Well, for me it means, as I said in a previous post, crafting my career in the model of a public intellectual. Of extending my teaching beyond the walls of the classroom, of writing in a style that appeals to more readers than other academics (not instead of, but in addition to academic writing), of writing in venues besides academic journals and university presses, etc.

So you can imagine my feeling when today in class my professor directly asked the question, "What is the responsibility of the intellectual?" and began to spin this story I just spun about engaging in the project of being a public intellectual in the extremely condensed way I just described only to end by exclaiming, "Hogwash! Don't give me that. Your only responsibility is to think."   

How dare he mock the career trajectory I have been thinking and talking seriously about for a year now! (for indeed, as he himself said, he was mocking on purpose)

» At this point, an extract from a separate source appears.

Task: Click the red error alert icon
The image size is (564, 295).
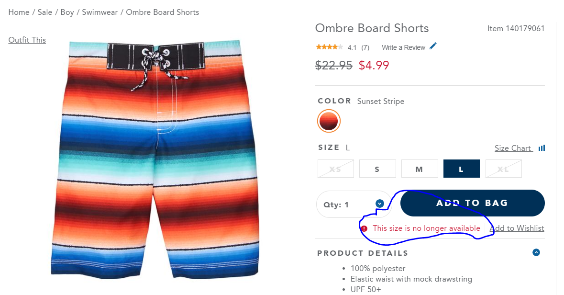Action: 365,228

But as I listened and thought, I realized something about myself: even as I so strongly value intellectual virtue, even as I take great pleasure in the life of the mind, even as I thirst for knowledge and understanding about any topic imaginable, I had, without realizing it or ever explicitly saying it, formed a binary at the bedrock of my thinking that placed thinking in opposition to "doing the work." Or, if not in direct opposition, then I had defined thinking as necessarily being that which in itself is never enough to qualify as work.

I had become so invested in the materialist concerns of Marxism that I had adopted (ideologically and dogmatically perhaps -- which is ironic, not characteristic of Marxism**, by the way. But see my second footnote so this parenthetical remark doesn't get even longer) a view of mental work as being insufficiently disconnected from the material. But perhaps this isn't the case. Thinking is work. What was Marx himself after all (well, he said he wasn't a Marxist, to be fair) but a thinker? The project of Marxism is, fundamentally, the realization of Justice (and this is why I am, for all of my problems with some of the particulars of Marxist theory, fundamentally a Marxist). And how do we get to Justice without thinking? Thinking our past, thinking our present, thinking our future? There is no activism without thinking; there is no Justice without thinking. Thinking matters. It is work.

Now, this does not mean I have converted to my professor's dismissive position regarding that whole public intellectual issue. I still want to do all of those things like write for a newspaper as well as for academic journals (an idea he seemed to be particularly vicious towards). But I have been forced to rethink what I think about thinking. And man, is this hard work. 

*(I say "became visible" rather than "began" because it can, I think, be less than ideal to start discussions about when a social movement "began," as if it wasn't an extension of what has already been -- and yet the particulars of our age demand that we begin again as if for the first time (every time), as Derrida says! But I digress...)

**Marx was nothing if not open to self-criticism. He wrote into his own theory the possibility of himself being superseded. Marxism is not merely a dogmatic list of propositions, as so many people (even folks who teach it in their course on Literary Theory) think. It is a way of thinking the world, a way of thinking about one's place in the world and one's responsibility to humanity. And part of that thinking is a commitment to critique everything, including the thinking itself.